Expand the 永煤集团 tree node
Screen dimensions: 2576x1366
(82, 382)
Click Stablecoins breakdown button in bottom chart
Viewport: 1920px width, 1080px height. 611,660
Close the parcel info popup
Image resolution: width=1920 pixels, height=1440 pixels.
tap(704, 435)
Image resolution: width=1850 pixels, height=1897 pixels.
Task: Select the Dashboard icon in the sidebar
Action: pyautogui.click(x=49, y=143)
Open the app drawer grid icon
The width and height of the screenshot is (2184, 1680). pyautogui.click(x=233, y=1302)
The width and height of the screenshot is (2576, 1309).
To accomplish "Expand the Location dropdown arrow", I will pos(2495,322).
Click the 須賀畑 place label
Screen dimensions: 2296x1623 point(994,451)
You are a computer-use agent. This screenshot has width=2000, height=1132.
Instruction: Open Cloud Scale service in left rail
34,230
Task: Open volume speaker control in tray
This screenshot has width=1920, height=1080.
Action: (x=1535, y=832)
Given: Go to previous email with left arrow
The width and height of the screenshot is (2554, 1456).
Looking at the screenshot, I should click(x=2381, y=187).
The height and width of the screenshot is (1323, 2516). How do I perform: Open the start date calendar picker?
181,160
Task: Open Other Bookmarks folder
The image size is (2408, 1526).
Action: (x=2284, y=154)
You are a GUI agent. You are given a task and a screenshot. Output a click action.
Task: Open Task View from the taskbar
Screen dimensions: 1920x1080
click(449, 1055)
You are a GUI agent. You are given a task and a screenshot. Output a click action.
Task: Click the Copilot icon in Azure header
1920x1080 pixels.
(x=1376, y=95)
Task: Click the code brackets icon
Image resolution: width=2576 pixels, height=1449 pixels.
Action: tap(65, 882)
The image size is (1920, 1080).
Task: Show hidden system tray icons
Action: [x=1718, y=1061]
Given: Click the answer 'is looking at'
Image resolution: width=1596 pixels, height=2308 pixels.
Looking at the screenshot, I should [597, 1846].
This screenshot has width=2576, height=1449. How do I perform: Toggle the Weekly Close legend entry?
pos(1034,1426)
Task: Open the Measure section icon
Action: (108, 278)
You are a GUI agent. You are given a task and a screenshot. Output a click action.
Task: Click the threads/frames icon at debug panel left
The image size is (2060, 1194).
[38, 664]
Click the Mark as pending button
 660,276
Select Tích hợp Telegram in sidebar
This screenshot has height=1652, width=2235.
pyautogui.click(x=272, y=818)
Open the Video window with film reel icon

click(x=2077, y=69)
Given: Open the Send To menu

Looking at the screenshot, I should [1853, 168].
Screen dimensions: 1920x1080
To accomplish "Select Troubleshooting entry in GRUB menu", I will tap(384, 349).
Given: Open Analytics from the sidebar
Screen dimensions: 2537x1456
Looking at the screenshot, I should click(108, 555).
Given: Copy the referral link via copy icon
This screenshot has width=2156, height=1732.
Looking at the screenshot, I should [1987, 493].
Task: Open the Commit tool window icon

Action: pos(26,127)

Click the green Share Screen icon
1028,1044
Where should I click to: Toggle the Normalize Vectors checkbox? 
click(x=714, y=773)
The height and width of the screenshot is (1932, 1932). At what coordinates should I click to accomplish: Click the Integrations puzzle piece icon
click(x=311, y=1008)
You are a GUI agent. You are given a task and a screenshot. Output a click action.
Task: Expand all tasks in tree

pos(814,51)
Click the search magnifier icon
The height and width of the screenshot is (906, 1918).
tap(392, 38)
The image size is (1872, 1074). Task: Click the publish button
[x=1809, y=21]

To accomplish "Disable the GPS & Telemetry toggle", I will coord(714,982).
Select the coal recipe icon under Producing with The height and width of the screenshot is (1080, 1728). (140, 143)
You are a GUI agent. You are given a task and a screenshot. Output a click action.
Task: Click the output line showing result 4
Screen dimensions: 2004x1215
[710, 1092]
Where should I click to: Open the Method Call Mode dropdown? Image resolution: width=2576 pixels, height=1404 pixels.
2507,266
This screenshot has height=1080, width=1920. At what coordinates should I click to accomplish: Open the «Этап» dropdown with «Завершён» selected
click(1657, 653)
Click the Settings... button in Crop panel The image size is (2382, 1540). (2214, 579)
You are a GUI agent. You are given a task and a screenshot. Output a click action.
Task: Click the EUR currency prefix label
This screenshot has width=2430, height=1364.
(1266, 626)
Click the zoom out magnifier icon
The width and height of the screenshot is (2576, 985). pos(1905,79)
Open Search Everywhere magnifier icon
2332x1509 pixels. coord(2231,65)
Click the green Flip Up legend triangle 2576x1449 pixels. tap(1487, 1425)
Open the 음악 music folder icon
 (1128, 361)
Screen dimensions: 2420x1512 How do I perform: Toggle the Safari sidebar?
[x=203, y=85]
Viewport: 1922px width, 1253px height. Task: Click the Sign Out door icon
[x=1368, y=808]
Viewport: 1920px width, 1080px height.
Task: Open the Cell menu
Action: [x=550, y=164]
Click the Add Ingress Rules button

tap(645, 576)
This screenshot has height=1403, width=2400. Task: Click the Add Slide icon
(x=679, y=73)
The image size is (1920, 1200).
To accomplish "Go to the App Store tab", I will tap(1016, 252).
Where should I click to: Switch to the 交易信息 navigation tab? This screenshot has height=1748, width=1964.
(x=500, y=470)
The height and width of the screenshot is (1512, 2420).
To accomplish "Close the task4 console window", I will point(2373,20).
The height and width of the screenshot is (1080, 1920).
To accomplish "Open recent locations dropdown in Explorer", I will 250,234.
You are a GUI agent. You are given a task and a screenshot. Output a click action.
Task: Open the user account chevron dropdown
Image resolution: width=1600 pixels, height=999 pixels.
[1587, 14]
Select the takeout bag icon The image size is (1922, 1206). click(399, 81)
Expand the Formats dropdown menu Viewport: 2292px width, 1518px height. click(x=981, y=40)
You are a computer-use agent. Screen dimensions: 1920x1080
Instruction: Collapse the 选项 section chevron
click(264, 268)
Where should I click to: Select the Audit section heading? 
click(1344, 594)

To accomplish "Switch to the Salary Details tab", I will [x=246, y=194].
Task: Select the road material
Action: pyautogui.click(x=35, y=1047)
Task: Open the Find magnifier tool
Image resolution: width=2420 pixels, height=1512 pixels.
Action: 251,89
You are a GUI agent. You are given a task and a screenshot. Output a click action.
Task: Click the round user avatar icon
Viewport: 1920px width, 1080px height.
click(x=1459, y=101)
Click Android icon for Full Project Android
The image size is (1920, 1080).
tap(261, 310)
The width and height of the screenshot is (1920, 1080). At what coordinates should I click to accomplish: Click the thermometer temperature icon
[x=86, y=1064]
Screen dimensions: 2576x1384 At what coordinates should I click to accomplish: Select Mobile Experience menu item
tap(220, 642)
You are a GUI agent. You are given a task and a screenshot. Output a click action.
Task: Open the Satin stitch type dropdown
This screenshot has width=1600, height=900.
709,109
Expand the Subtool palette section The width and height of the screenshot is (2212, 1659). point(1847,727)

ACTION ITEM |
Copy the whole of the data above exactly.

RESULT |
Expand the 永煤集团 tree node
Screen dimensions: 2576x1366
(82, 382)
Click Stablecoins breakdown button in bottom chart
Viewport: 1920px width, 1080px height. 611,660
Close the parcel info popup
Image resolution: width=1920 pixels, height=1440 pixels.
tap(704, 435)
Image resolution: width=1850 pixels, height=1897 pixels.
Task: Select the Dashboard icon in the sidebar
Action: pyautogui.click(x=49, y=143)
Open the app drawer grid icon
The width and height of the screenshot is (2184, 1680). pyautogui.click(x=233, y=1302)
The width and height of the screenshot is (2576, 1309).
To accomplish "Expand the Location dropdown arrow", I will pos(2495,322).
Click the 須賀畑 place label
Screen dimensions: 2296x1623 point(994,451)
You are a computer-use agent. This screenshot has width=2000, height=1132.
Instruction: Open Cloud Scale service in left rail
34,230
Task: Open volume speaker control in tray
This screenshot has width=1920, height=1080.
Action: (x=1535, y=832)
Given: Go to previous email with left arrow
The width and height of the screenshot is (2554, 1456).
Looking at the screenshot, I should click(x=2381, y=187).
The height and width of the screenshot is (1323, 2516). How do I perform: Open the start date calendar picker?
181,160
Task: Open Other Bookmarks folder
The image size is (2408, 1526).
Action: (x=2284, y=154)
You are a GUI agent. You are given a task and a screenshot. Output a click action.
Task: Open Task View from the taskbar
Screen dimensions: 1920x1080
click(449, 1055)
You are a GUI agent. You are given a task and a screenshot. Output a click action.
Task: Click the Copilot icon in Azure header
1920x1080 pixels.
(x=1376, y=95)
Task: Click the code brackets icon
Image resolution: width=2576 pixels, height=1449 pixels.
Action: tap(65, 882)
The image size is (1920, 1080).
Task: Show hidden system tray icons
Action: [x=1718, y=1061]
Given: Click the answer 'is looking at'
Image resolution: width=1596 pixels, height=2308 pixels.
Looking at the screenshot, I should [597, 1846].
This screenshot has width=2576, height=1449. How do I perform: Toggle the Weekly Close legend entry?
pos(1034,1426)
Task: Open the Measure section icon
Action: (108, 278)
You are a GUI agent. You are given a task and a screenshot. Output a click action.
Task: Click the threads/frames icon at debug panel left
The image size is (2060, 1194).
[38, 664]
Click the Mark as pending button
 660,276
Select Tích hợp Telegram in sidebar
This screenshot has height=1652, width=2235.
pyautogui.click(x=272, y=818)
Open the Video window with film reel icon

click(x=2077, y=69)
Given: Open the Send To menu

Looking at the screenshot, I should [1853, 168].
Screen dimensions: 1920x1080
To accomplish "Select Troubleshooting entry in GRUB menu", I will tap(384, 349).
Given: Open Analytics from the sidebar
Screen dimensions: 2537x1456
Looking at the screenshot, I should click(108, 555).
Given: Copy the referral link via copy icon
This screenshot has width=2156, height=1732.
Looking at the screenshot, I should [1987, 493].
Task: Open the Commit tool window icon

Action: pos(26,127)

Click the green Share Screen icon
1028,1044
Where should I click to: Toggle the Normalize Vectors checkbox? 
click(x=714, y=773)
The height and width of the screenshot is (1932, 1932). At what coordinates should I click to accomplish: Click the Integrations puzzle piece icon
click(x=311, y=1008)
You are a GUI agent. You are given a task and a screenshot. Output a click action.
Task: Expand all tasks in tree

pos(814,51)
Click the search magnifier icon
The height and width of the screenshot is (906, 1918).
tap(392, 38)
The image size is (1872, 1074). Task: Click the publish button
[x=1809, y=21]

To accomplish "Disable the GPS & Telemetry toggle", I will coord(714,982).
Select the coal recipe icon under Producing with The height and width of the screenshot is (1080, 1728). (140, 143)
You are a GUI agent. You are given a task and a screenshot. Output a click action.
Task: Click the output line showing result 4
Screen dimensions: 2004x1215
[710, 1092]
Where should I click to: Open the Method Call Mode dropdown? Image resolution: width=2576 pixels, height=1404 pixels.
2507,266
This screenshot has height=1080, width=1920. At what coordinates should I click to accomplish: Open the «Этап» dropdown with «Завершён» selected
click(1657, 653)
Click the Settings... button in Crop panel The image size is (2382, 1540). (2214, 579)
You are a GUI agent. You are given a task and a screenshot. Output a click action.
Task: Click the EUR currency prefix label
This screenshot has width=2430, height=1364.
(1266, 626)
Click the zoom out magnifier icon
The width and height of the screenshot is (2576, 985). pos(1905,79)
Open Search Everywhere magnifier icon
2332x1509 pixels. coord(2231,65)
Click the green Flip Up legend triangle 2576x1449 pixels. tap(1487, 1425)
Open the 음악 music folder icon
 (1128, 361)
Screen dimensions: 2420x1512 How do I perform: Toggle the Safari sidebar?
[x=203, y=85]
Viewport: 1922px width, 1253px height. Task: Click the Sign Out door icon
[x=1368, y=808]
Viewport: 1920px width, 1080px height.
Task: Open the Cell menu
Action: [x=550, y=164]
Click the Add Ingress Rules button

tap(645, 576)
This screenshot has height=1403, width=2400. Task: Click the Add Slide icon
(x=679, y=73)
The image size is (1920, 1200).
To accomplish "Go to the App Store tab", I will tap(1016, 252).
Where should I click to: Switch to the 交易信息 navigation tab? This screenshot has height=1748, width=1964.
(x=500, y=470)
The height and width of the screenshot is (1512, 2420).
To accomplish "Close the task4 console window", I will point(2373,20).
The height and width of the screenshot is (1080, 1920).
To accomplish "Open recent locations dropdown in Explorer", I will 250,234.
You are a GUI agent. You are given a task and a screenshot. Output a click action.
Task: Open the user account chevron dropdown
Image resolution: width=1600 pixels, height=999 pixels.
[1587, 14]
Select the takeout bag icon The image size is (1922, 1206). click(399, 81)
Expand the Formats dropdown menu Viewport: 2292px width, 1518px height. click(x=981, y=40)
You are a computer-use agent. Screen dimensions: 1920x1080
Instruction: Collapse the 选项 section chevron
click(264, 268)
Where should I click to: Select the Audit section heading? 
click(1344, 594)

To accomplish "Switch to the Salary Details tab", I will [x=246, y=194].
Task: Select the road material
Action: pyautogui.click(x=35, y=1047)
Task: Open the Find magnifier tool
Image resolution: width=2420 pixels, height=1512 pixels.
Action: 251,89
You are a GUI agent. You are given a task and a screenshot. Output a click action.
Task: Click the round user avatar icon
Viewport: 1920px width, 1080px height.
click(x=1459, y=101)
Click Android icon for Full Project Android
The image size is (1920, 1080).
tap(261, 310)
The width and height of the screenshot is (1920, 1080). At what coordinates should I click to accomplish: Click the thermometer temperature icon
[x=86, y=1064]
Screen dimensions: 2576x1384 At what coordinates should I click to accomplish: Select Mobile Experience menu item
tap(220, 642)
You are a GUI agent. You are given a task and a screenshot. Output a click action.
Task: Open the Satin stitch type dropdown
This screenshot has width=1600, height=900.
709,109
Expand the Subtool palette section The width and height of the screenshot is (2212, 1659). point(1847,727)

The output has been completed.